Меня привезли в палату и велели тут же снять рубашку. Вместо нее дали другую — она трещала и расползалась от каждого движения. Меня переложили на кровать, ребенка в кювез, медсестра принесла мне жидкого чая в щербатой кружке — но я и за это была ей бесконечно благодарна. Она запретила мне вставать и обещала еще зайти. Наконец, все успокоилось, и нас с сынулей оставили одних.
Каюсь, первая мысль, пришедшая мне в голову была — «второго ребенка ни за что и никогда». Но сейчас я беру свои слова назад, и готова пройти через это испытание еще и еще раз.

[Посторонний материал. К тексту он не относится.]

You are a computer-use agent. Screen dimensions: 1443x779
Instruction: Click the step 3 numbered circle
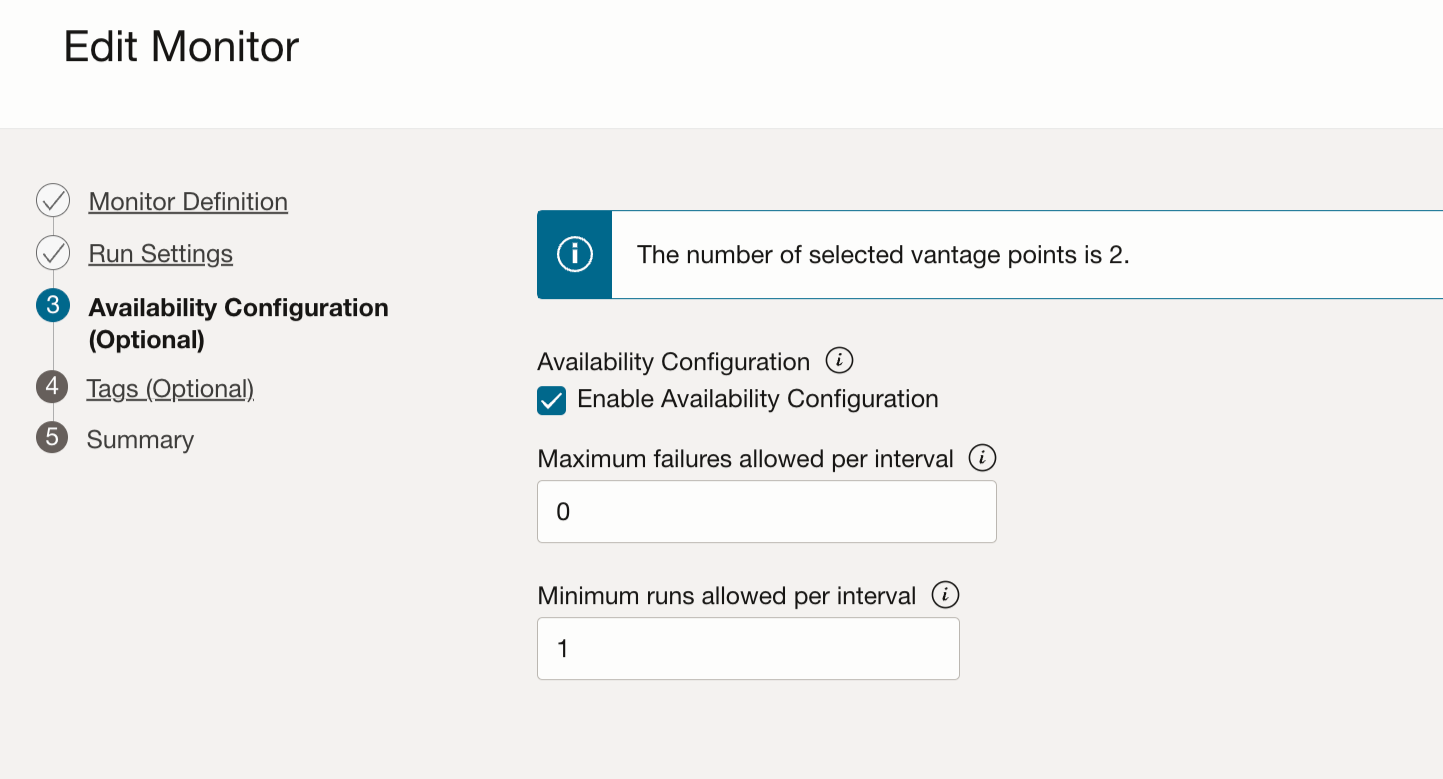tap(52, 307)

Потом пришла детская сестра, показала мне, как надо мыть и пеленать ребенка, сама его вымыла, завернула и приложила к груди. Часов у меня не было, а время, казалось, тянется бесконечно. Наконец, когда ребенок уснул, я самовольно сползла с кровати и потащилась к телефону, надо же было поделиться со всеми радостью. А потом была ночь, незашторенное окно, огни большого города где-то вдали и ощущение полного безвременья, как будто мы с ребенком одни на всей Земле и ощущение чуда — ведь это была первая ночь в жизни моего сына.
Во многих книгах написано, что после родов женщина отсыпается — не знаю как другие, но мне совершенно не хотелось спать, в эту ночь я практически не смыкала глаз и все никак не могла расстаться с ребенком, несмотря на настойчивые просьбы сестры положить ребенка в кювез.
Ну а о дальнейшем, наверное, надо писать совсем другой рассказ. В нем будет и о том, как у меня не было молока и очень мало молозива, а ребенку не хотели давать прикорм, как вместо индивидуальной зеленки всем обрабатывали швы из одной банки, как моему ребенку поставили диагноз «неврологическая симптоматика», потому что из-за слабой родовой деятельности он долго находился в родовых путях без кислорода. О том, как в роддоме не было мази для сосков и каждое прикладывание к груди превращалось в пытку, как неудобно слезать и залезать на высоченную кровать, когда тебе запрещено сидеть. О том, что измерять температуру тела и сдавать кровь на анализ надо почему-то именно в 5 утра. О том, как в первую же ночь глаза ребенка заплыли гноем, а врачи заявили, что это я его заразила, наверное, у меня в родовых путях была инфекция (но я-то знаю, что ничего не было). Зато там же была и первая «желудочная» улыбка и первые гримаски ребенка, и волшебное превращение голубых глазок в карие и трогательные письма мужа, над которыми я так плакала и огромное счастье от того, что вот теперь на этой Земле стало одним человечком больше, и именно я подарила ему жизнь. Надеюсь, она будет счастливой.